Word meaning is liable to change in the course of the historical development. Change of meaning has been thoroughly studied and attracted the attention of all semanticists whose work till 1930’s was devoted almost exclusively to the description and classification of various changes in meaning.

A thorough knowledge of various types of semantic change helps to understand the semantic structure of English words at the present stage of their development. The development and change of the semantic structure of a word is a source of qualitative and quantitative development of the vocabulary.

All the types depend upon some comparison between the earlier and the new meaning of the given word. The order in which the various types are described will follow the diachronic classification of M. Breal and H.Paul. H. Breal was the first to emphasize the fact that in passing from general usage into some specific sphere of communication a word undergoes some sort of specialization of its meaning.

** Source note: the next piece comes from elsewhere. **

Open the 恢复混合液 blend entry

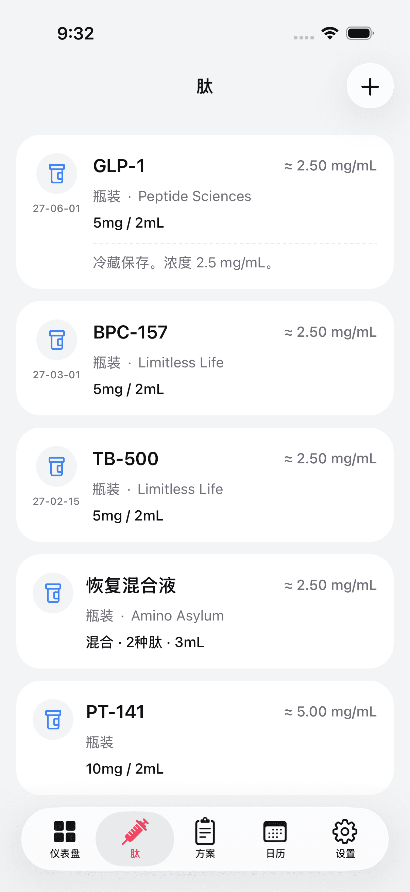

E.g. the word “case”, alongside its general meaning of “circumstances in which a person or a thing is” possesses special meanings in law-дело, grammar-possessive case, in medicine-a patient or an illness. This difference is revealed in the difference of contexts in which the word occurs:

e.g. One of Charles cases had been a child ill with a form of diphtheria

Words connected with illness and medicine, words connected with law form the semantic paradigm of the word case. In this example the word which formerly represented a notion of broader scope has come to render a notion of a narrower scope. When the meaning is specialized, the word can name fewer objects. At the same time the content of the notion is being enriched as it includes a greater number of relevant features by which the notion is characterized. The word is now more applicable to more things, but tells us less about them. The reduction of scope is called “narrowing of meaning” or “specialization”. This type of semantic change is particularly frequent in vocabulary of professional and trade groups.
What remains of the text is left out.